This article tries to give an insight into java numerical types and how a signed type can be converted into unsigned type.A signed number is a negative number whereas unsigned number can be positive or zero.

### 2’s complimentary

All numeric data types in Java are signed which means the type used to represent the number accommodates negative numbers as well as positive and zero. A negative number is represented in 2’s complimentary method. In two’s-complement, negating a number (whether negative or positive) is done by inverting all the bits and then adding 1 to that result.

### byte and int

The fundamental integer data type in Java is the `int`, a 4-byte, big-endian, two’s complement integer. Other data type that is often used in Java is `bytes. `A `byte` is an 8-bit, two’s complement integer that ranges from -128 to 127.

What happens when a byte with value > 127 enters into java world? For example, a byte value 1010 1001 which is 169 in decimal. How would Java world interpret it? Since the most significant bit is a sign bit, we will apply 2’s complimentary to it to know the actual value.

1’s complimentary of 1010 1001 is 0101 0110. Add 1 to it we get 0101 0110 + 1 = 0101 0111 = 87. Thus Java would interpret 169 as -87.

We can convert -87 back to its original unsigned value by reapplying the 2’s complimentary to it. The 2’s compliment of this number would be invert of ~87 + 1 = 1010 1000 + 1 = 1010 1001 = 169

How do we convert it programmatic?
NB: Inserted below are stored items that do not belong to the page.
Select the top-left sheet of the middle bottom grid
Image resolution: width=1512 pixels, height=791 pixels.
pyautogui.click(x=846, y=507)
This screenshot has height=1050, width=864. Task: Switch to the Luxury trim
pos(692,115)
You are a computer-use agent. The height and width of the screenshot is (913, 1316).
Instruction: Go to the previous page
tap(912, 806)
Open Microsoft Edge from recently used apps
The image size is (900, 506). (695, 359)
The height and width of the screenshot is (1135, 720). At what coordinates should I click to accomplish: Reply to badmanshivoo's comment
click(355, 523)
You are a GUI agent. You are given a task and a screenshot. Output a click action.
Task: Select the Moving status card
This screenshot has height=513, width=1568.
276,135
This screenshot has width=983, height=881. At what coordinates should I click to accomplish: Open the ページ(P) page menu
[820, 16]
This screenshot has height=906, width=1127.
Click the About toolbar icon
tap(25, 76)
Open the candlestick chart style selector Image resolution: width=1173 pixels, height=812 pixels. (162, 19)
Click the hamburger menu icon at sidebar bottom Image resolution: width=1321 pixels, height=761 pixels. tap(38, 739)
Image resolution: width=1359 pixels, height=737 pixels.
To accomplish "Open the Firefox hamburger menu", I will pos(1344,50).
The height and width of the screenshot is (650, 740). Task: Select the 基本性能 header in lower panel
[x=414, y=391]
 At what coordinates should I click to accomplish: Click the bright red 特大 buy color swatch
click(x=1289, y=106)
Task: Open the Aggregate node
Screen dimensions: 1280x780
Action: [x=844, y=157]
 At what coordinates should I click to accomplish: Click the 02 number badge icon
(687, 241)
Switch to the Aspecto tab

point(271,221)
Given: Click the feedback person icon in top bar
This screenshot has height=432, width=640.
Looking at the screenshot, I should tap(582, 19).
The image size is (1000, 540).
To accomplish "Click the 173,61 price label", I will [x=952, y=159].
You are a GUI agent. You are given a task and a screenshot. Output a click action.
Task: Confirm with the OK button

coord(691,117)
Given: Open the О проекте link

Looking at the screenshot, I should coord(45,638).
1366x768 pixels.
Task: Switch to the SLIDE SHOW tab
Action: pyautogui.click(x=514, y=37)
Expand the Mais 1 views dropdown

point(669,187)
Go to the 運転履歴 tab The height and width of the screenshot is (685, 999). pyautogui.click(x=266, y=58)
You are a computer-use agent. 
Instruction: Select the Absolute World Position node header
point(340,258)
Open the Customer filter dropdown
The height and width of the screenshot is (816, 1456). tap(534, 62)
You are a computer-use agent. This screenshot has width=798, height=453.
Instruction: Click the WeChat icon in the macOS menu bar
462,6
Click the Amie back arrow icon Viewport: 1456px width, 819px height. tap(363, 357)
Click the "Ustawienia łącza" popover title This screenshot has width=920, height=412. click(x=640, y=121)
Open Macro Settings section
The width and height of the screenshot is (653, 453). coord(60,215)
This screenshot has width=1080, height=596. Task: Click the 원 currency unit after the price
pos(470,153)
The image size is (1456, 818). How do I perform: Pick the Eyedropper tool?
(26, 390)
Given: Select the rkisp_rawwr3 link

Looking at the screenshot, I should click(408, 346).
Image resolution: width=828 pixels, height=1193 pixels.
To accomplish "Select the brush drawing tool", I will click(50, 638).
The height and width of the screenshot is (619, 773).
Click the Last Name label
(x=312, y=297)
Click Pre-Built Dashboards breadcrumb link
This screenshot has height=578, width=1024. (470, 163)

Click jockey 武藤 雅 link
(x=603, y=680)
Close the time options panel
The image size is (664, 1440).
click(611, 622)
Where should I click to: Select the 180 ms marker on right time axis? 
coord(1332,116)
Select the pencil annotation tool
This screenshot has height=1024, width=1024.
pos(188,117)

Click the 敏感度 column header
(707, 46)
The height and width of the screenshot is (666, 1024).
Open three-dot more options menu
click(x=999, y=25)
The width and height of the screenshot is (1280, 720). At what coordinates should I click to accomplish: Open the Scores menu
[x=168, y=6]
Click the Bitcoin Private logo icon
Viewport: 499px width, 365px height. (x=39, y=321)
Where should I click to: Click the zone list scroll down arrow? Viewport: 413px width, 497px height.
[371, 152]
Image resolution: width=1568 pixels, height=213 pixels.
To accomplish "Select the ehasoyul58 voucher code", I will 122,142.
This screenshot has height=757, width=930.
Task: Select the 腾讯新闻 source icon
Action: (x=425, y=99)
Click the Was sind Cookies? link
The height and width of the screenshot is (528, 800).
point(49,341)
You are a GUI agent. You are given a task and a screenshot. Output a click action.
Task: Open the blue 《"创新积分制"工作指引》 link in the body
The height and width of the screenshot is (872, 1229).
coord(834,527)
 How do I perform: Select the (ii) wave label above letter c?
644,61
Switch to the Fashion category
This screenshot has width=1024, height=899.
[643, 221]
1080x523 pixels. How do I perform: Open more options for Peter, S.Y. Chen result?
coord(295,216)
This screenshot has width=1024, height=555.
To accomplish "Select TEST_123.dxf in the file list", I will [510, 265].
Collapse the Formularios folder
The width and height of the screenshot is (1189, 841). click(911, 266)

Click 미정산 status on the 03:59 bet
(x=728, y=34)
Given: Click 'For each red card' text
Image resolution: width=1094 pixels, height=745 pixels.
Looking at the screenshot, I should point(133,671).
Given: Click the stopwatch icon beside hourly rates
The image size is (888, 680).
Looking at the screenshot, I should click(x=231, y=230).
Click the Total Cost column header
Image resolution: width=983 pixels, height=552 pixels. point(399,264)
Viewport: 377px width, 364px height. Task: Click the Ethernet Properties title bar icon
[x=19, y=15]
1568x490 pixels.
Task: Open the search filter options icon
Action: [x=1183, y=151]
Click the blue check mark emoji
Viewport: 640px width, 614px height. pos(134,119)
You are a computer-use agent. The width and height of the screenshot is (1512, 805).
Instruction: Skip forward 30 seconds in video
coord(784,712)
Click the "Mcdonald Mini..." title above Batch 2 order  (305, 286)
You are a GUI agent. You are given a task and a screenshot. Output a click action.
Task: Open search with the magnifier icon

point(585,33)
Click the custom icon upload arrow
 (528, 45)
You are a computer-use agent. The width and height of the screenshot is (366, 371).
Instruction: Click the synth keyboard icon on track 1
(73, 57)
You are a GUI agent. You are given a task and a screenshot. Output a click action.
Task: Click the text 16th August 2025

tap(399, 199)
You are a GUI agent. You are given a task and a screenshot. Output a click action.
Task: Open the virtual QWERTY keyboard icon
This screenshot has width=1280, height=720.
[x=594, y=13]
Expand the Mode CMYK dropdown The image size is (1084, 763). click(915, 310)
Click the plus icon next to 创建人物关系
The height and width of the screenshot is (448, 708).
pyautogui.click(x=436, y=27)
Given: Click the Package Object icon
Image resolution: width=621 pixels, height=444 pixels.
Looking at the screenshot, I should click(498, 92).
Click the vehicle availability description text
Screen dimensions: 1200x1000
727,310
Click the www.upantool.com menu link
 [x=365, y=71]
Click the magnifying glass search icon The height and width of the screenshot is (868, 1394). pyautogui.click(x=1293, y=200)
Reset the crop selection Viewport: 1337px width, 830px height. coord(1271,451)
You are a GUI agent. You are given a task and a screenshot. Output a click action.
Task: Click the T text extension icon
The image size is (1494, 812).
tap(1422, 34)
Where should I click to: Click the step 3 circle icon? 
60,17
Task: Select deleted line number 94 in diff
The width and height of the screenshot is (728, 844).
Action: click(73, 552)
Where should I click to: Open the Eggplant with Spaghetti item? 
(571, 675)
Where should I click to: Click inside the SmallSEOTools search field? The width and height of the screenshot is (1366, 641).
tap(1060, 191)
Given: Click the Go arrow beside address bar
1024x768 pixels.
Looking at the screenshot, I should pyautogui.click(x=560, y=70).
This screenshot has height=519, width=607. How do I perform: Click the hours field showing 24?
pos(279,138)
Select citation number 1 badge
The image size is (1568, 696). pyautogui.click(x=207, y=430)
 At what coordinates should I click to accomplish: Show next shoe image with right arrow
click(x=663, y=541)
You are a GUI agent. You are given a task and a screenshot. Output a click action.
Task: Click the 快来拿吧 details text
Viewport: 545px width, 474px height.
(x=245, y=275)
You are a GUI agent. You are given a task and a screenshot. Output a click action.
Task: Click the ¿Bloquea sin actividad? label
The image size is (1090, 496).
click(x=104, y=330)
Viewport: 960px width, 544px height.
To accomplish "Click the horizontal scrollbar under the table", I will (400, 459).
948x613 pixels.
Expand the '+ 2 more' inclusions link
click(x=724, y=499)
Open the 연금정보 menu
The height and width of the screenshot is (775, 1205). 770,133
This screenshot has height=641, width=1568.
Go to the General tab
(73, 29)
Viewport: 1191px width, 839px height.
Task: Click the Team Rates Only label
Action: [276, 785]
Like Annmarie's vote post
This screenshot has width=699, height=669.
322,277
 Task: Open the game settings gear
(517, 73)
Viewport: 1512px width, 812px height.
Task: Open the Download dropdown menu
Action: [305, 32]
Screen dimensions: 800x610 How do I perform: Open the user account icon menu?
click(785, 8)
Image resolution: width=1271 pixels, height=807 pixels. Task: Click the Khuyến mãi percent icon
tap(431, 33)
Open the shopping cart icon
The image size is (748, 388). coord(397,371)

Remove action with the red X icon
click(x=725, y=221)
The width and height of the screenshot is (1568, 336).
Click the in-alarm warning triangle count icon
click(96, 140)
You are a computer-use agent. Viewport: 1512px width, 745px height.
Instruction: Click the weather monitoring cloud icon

If byte value is promoted to an int (32 bits), the higher order bits will be padded with 0 and we will get a different value = 0000 0000 0000 10101001 = 169

### How do we promote the byte value to an int?

Lets look at some examples.

- A simple type cast byte to int

public void testByteToIntBySimpleAdd() { byte byteValue = -87; int intValue = 0 + byteValue; assertEquals(169, intValue); }

junit.framework.AssertionFailedError: expected:<169> but was:<-87> This still returns -87.

- An int operation like adding 0 to the byte

public void testByteToIntByTypeCast() { byte byteValue = -87; int intValue = byteValue; assertEquals(169, intValue); }

junit.framework.AssertionFailedError: expected:<169> but was:<-87> From the above two examples,we can confirm java treats a numeric type as signed. The only exception is char which is a 2 byte unsigned representation of unicode.

- One can convert signed to unsigned using the below simple formulae.

`int unsignedByte = signedByte >= 0 ? signedByte : 256 + signedByte;`

public void testByteToIntAdd256() { byte byteValue = -87; int intValue = byteValue >= 0 ? byteValue : 256 + byteValue; assertEquals(169, intValue); }

- When a value is ANDed with a 1, the result is simply the original value, as in: Y AND 1 = Y So if we a byte value is ANDed with an int value, we will get the same bits padded with 0’s at the high order bits. We will use this to promote a byte to int. Thus
`0000 0000 1111 1111 & 1010 1001 = 0000 0000 1010 1001`

public void testByteToIntByAndOperation() { byte byteValue = -87; int intValue = 0xFF & byteValue; assertEquals(169, intValue); }

This passes fine.

- Another way would be to achieve the above in two steps:
`0000 0000 0010 1001 + 0000 0000 1000 0000 = 0000 0000 1010 1001`

First step: Apply AND operation on -87 using mask`0111 1111`

, this will eliminate the highest bit which is the negative sign

`0111 1111 & 1010 1001 = 0010 1001`

byte b = -87; int maskHighestBit = 0x7f & b;

This results in

`maskHighestBit=0000 0000 0010 1001`

Second Step: Apply AND operation on -87 using mask`1000 0000`

, this will eliminate the all lower bits except the highest bit.

`1000 0000 & 1010 1001 = 1000 0000`

int maskLowerBits = 0x80 & b;

This results in

`maskLowerBits=0000 0000 1000 0000`

Third Step: We will add result obtained in first step to second step.

`0000 0000 0010 1001 + 0000 0000 1000 0000 = 0000 0000 1010 1001`

Since each operation has promoted the value to int the final value would be 169.

`int unsignedValue = maskHighestBit + maskLowerBits`

public void testByteToIntByAndOperationInTwoSteps() { byte byteValue = -87; int intValue = 0x7f & byteValue; intValue += (0x80 & byteValue); assertEquals(169, intValue); }

- Using the one of the above method, lets try to convert a signed int into unsigned int.

public void testConvertSignedIntToUnsigned1() { int signedInt = -87; long unsignedLong = signedInt & 0xFFFFFFFFL; assertEquals(4294967209L, unsignedLong); }

In order to convert a signed type to unsigned, we need to apply AND operation on a signed type larger than the original unsigned type.